「えっ今のはちがくない!?ただの褒め言葉じゃん!」

「なんか発言がチャラかったんで。あと表情がセクハラする人の顔でした」

「待ってそれどんな顔?」


気心が知れてる、といったような2人の会話に思わずふふっと笑った。そしてその後も他愛ない会話を続けていれば、真崎さんが他のスタッフに呼ばれて行ってしまう。


唐突に訪れた2人の空間に、もう好きだったのは5年前のことなのに胸の奥がざわめいてしまった。
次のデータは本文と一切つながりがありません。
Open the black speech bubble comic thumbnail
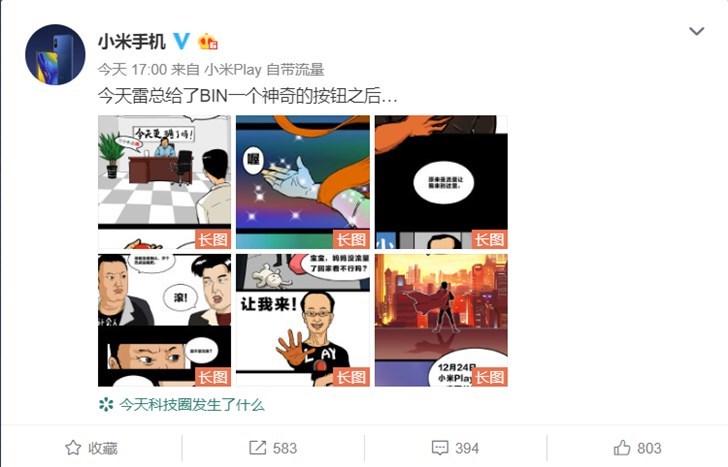The height and width of the screenshot is (467, 728). click(441, 182)
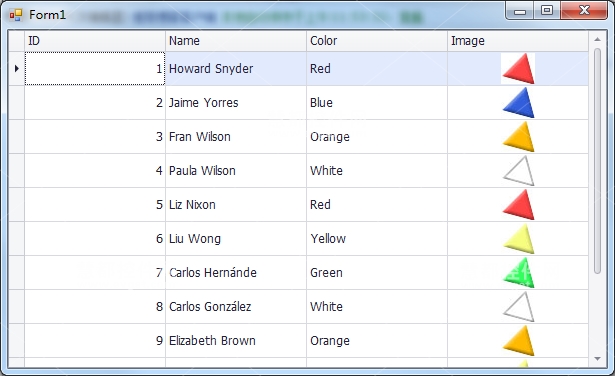
Task: Select the white triangle in Paula Wilson row
Action: point(518,171)
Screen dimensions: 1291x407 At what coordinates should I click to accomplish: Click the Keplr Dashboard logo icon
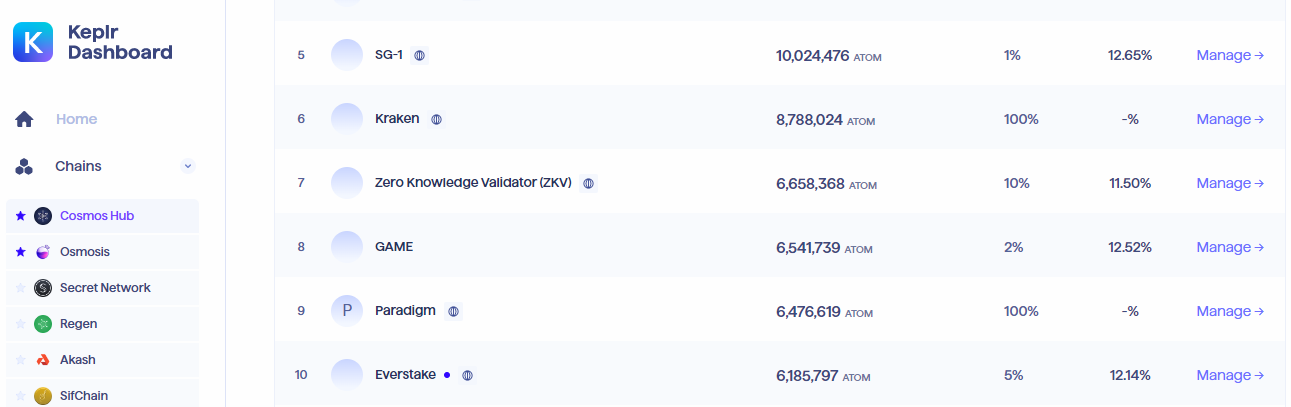33,43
2人きりになって一瞬沈黙がおちる。先に口を開いたのは木崎くんだった。


「·····真崎さんは誰にでも可愛いって言うからあんま本気にしない方がいいよ」

「え?うん」


分かりきったことを言われて思わず戸惑う。木崎くんには私がお世辞もわからないチョロい女だとでも思ったのだろうか。


「·····でも、綺麗になったよ、ものすごく」


伏せ目がちに施術をしながら私と視線を合わせずにそう言った木崎くんに、私はワンテンポ遅れて「え?」と返すのが精一杯で。


思考が停滞している今の私では、伏せ目になったことで瞬きの度に震える睫毛越しの目が綺麗だな、ということしか浮かばなかった。